Cricket is a bit of a strange game. A few hours back yesterday, the New Zealand men’s cricket team toppled Virat Kohli’s highly rated Indian side to take the 3-match ODI series by an impressive margin of 3-nil. Not that this was entirely surprising, New Zealand are, after all, a strong limited-overs side. But the utterly one-sided manner in which the hosts upset the Indians- who, only days back had whitewashed Williamson’s men in the T20s- was surprising.
A few hours earlier on February 12, the Indian women, who at one point were cruising at 115 for 3 in their pursuit of 156 in the Women’s tri-series final (at Australia) were bowled out for 144.
Just last week, Pakistan’s 16-year-old pacer Naseem Shah, with hardly any experience under his belt clinched a hat-trick against the touring Bangladesh side. In so doing, he became the youngest Test bowler to ever do so when experienced legends of the game like a Brett Lee, Shoaib Akhtar, Zaheer Khan, Glenn McGrath didn’t manage something that exquisite. Such is the nature of the game that the notion of “expecting the unexpected” seems a reality ever-more capable of taking us by a complete surprise.
One such surprise happened earlier today on February 12, 2020, when the usually buzzing and high-octane Tribhuvan University International Cricket ground was home to a scoreboard that read USA 35 all out.
But really? USA 35 all-out? How did this even happen, one might be compelled to ask? Truth be told, there are low scores. There are pitiable low scores and then there are the likes that suggest- USA 35 all out.
For else, one doesn’t quite know how else to put it? Apparently, Nepal, hosting the USA for a tri-series, also involving Oman was the epicentre of a contest that was anything but a run-riot for the obvious dearth of runs.
Apparently, top-scoring for the USA side was former West Indian cricketer Xavier Marshall, who was able to make 16. This being a full-fledged 50-over-a-side contest was supposed to have featured some more runs, one would’ve thought.

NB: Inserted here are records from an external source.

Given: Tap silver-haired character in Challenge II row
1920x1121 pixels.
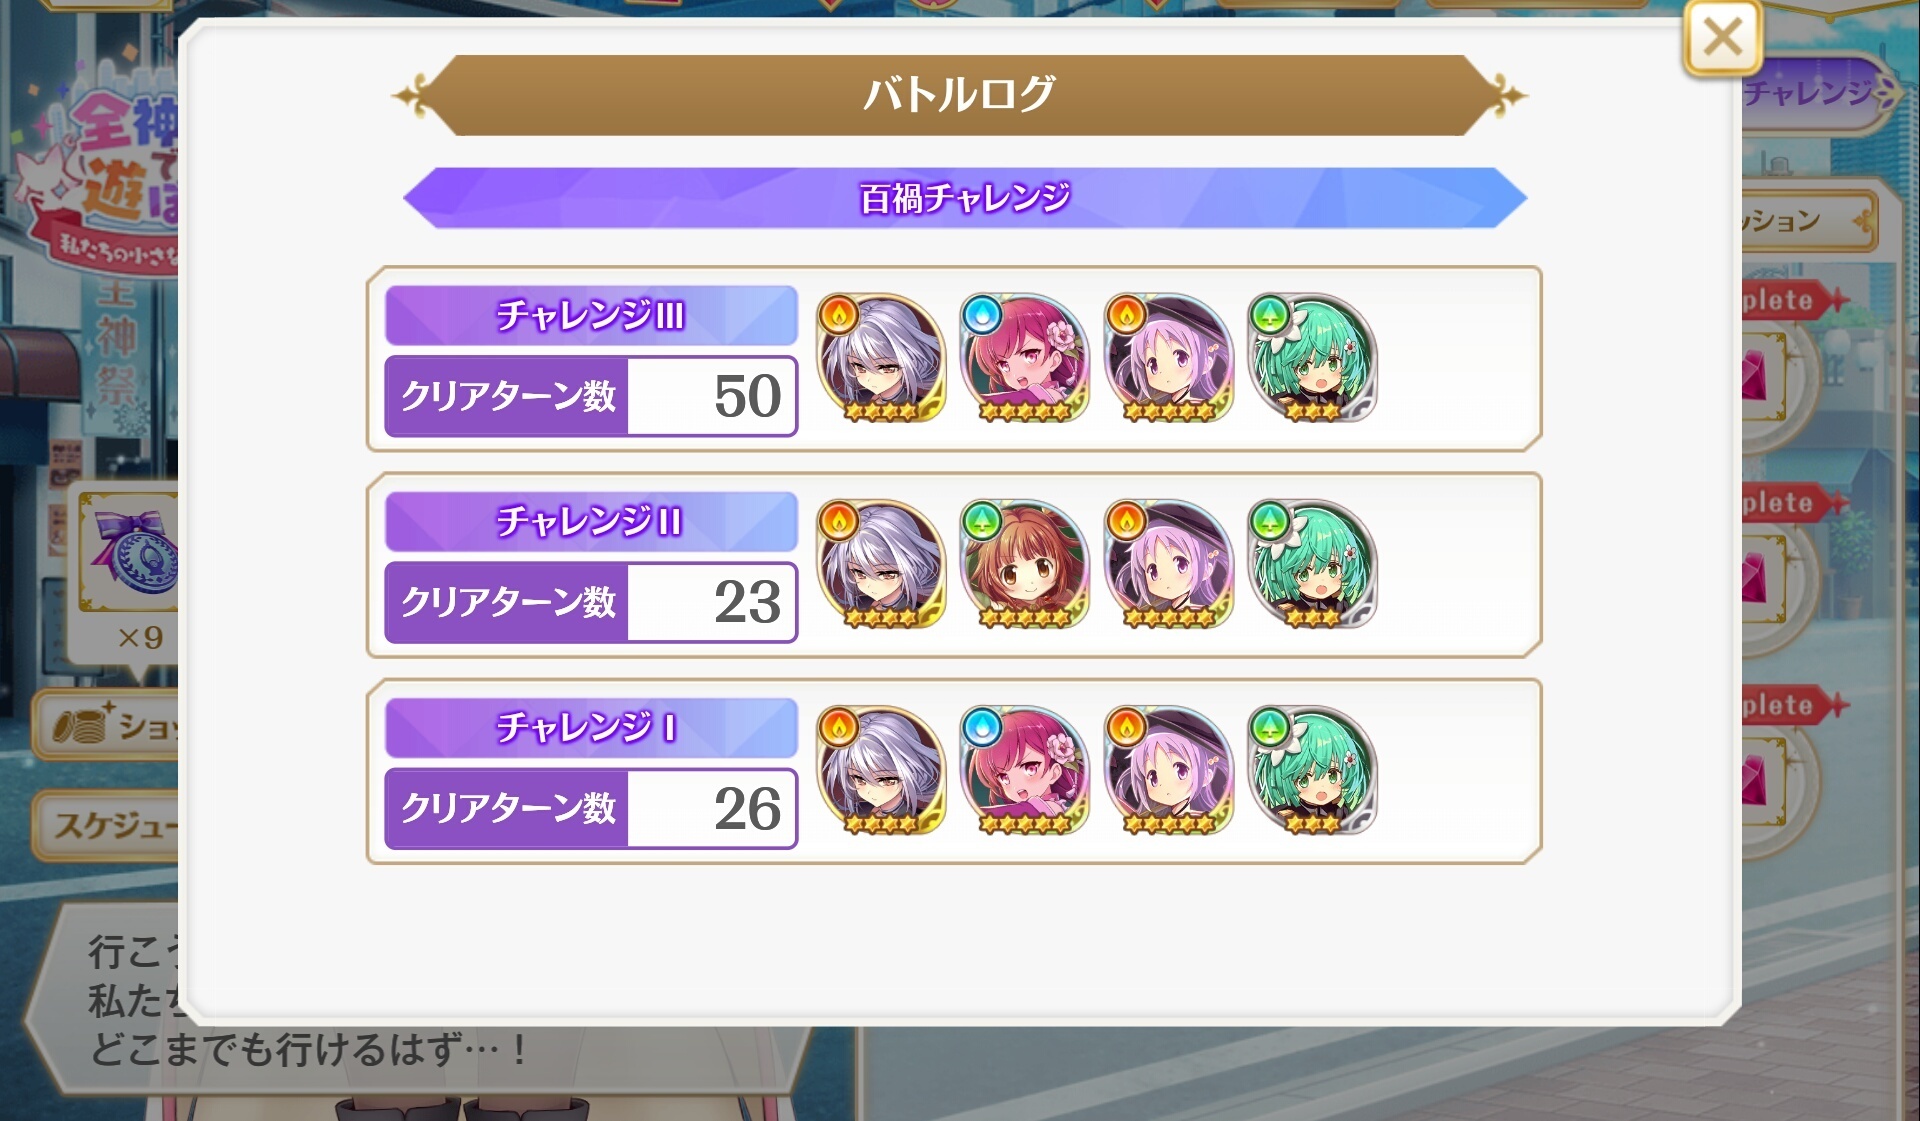Looking at the screenshot, I should 881,564.
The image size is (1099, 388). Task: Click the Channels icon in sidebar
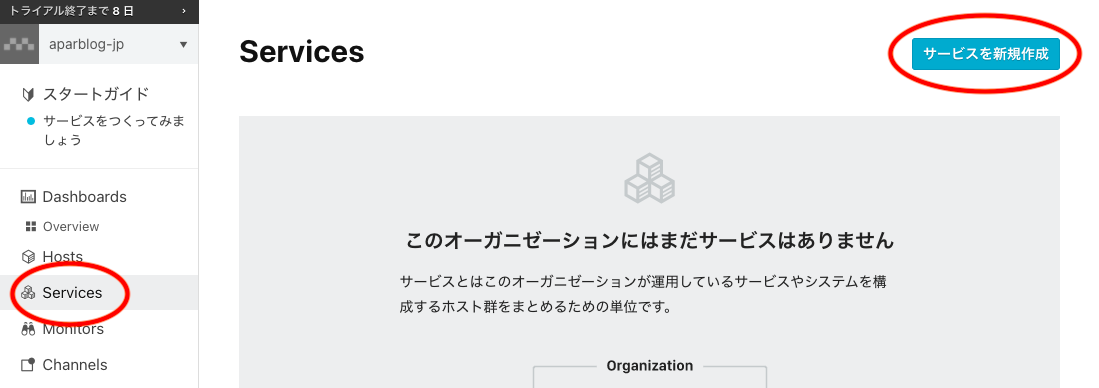[28, 365]
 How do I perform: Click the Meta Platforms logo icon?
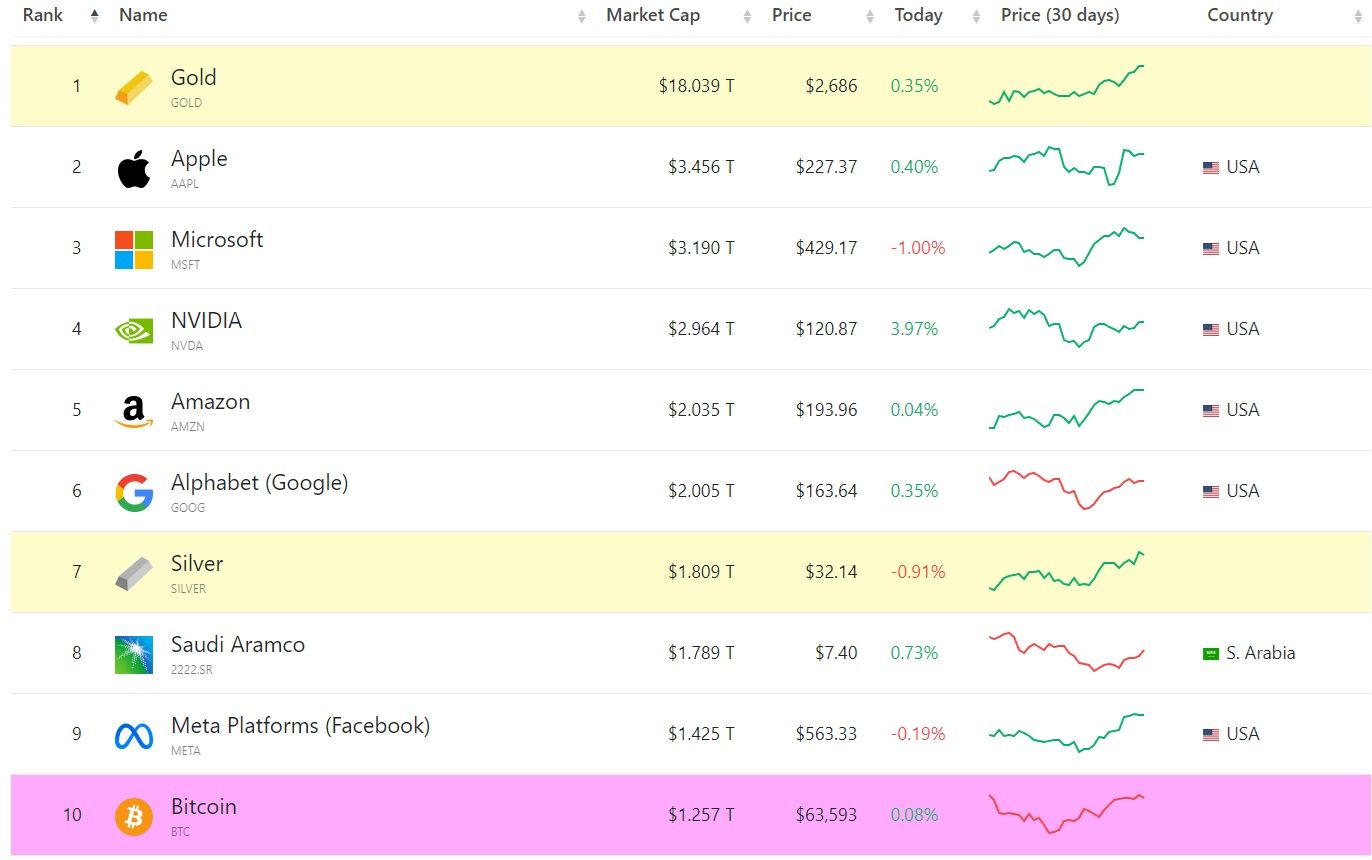click(134, 736)
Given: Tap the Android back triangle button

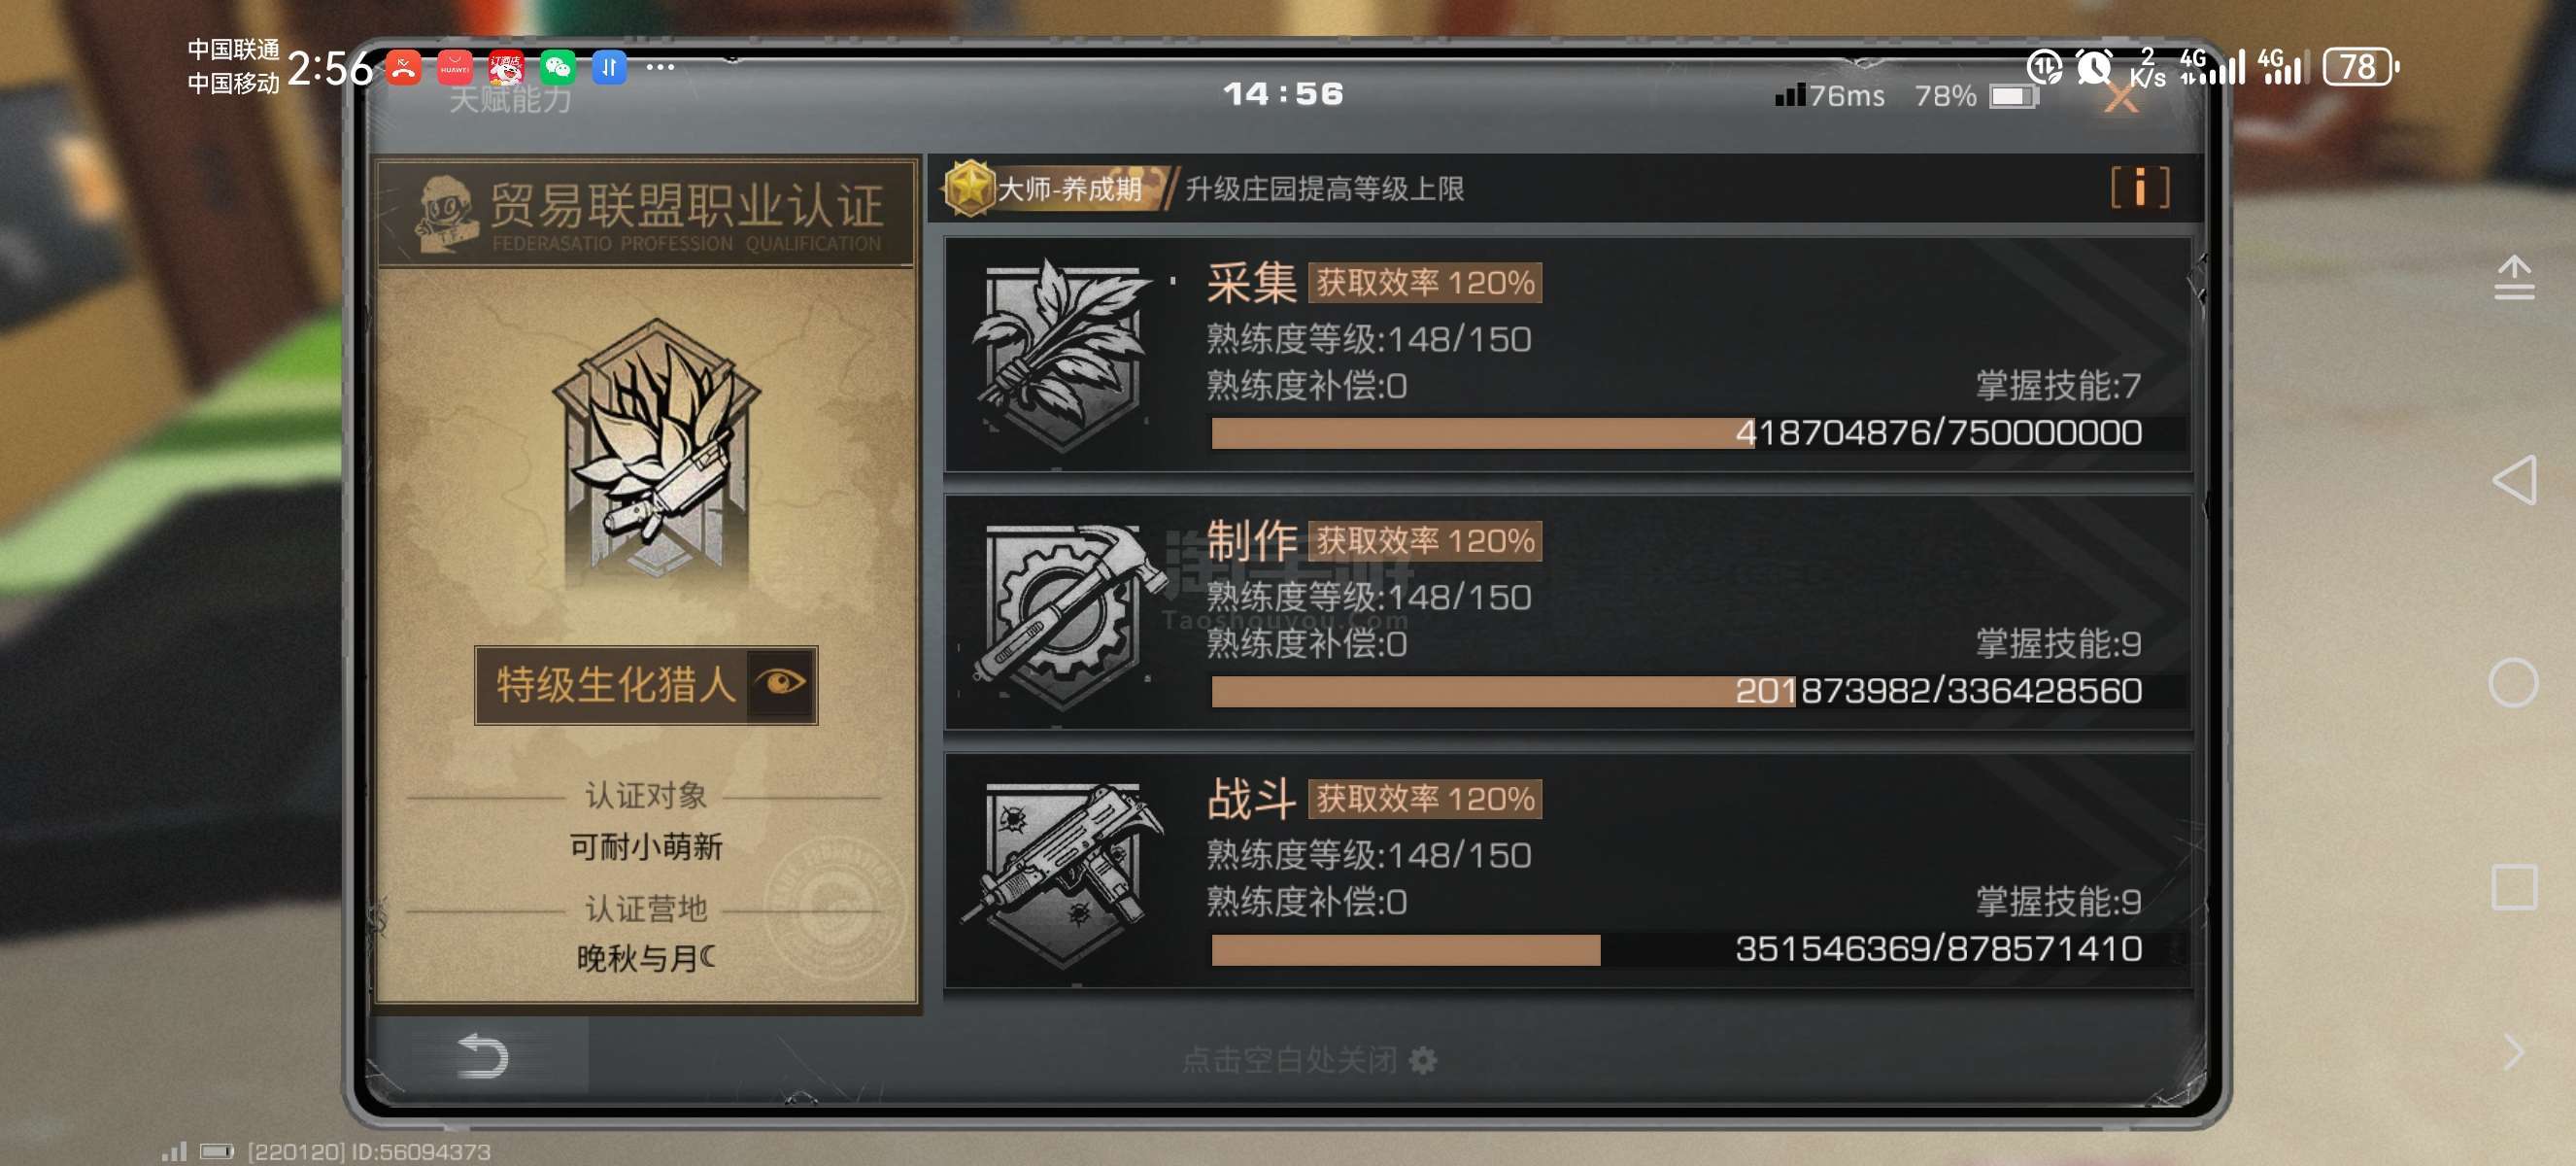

Instead, when batting first, Nepal reduced the equation to USA 35 all out, the team bundling out in only 12 overs, one realized that the contest was but a formality for the chasing side, among the fastest rising ICC Associate members out there; a team renowned for its fighting instincts.
Leading the charge and denting a big hole in USA’s scoring was the famous Nepalese spinner Sandeep Lamichhane, who took a special, career-best 6 for 16. In reply, while Nepal lost just 2 wickets, they were able to come up trumps inside 6 overs. Former captain Paras Khadka top-scored with a 20 off just 12 balls.
But implicit in the American display- just think for a second about USA 35 all out- was the utter failure of the batsmen to deliver the goods. There were 4 batsmen who were out for a duck while barring Marshall, the other highest-scorer for the side was the wicketkeeping batsman Akshay Homraj (23 years), who was able to make just 4 off 5 balls.
What was rather dismal from the American point of view was that no other batsman barring their opener – Xavier Marshall- was able to register a double-digit score.
Can it get any worse for the USA team?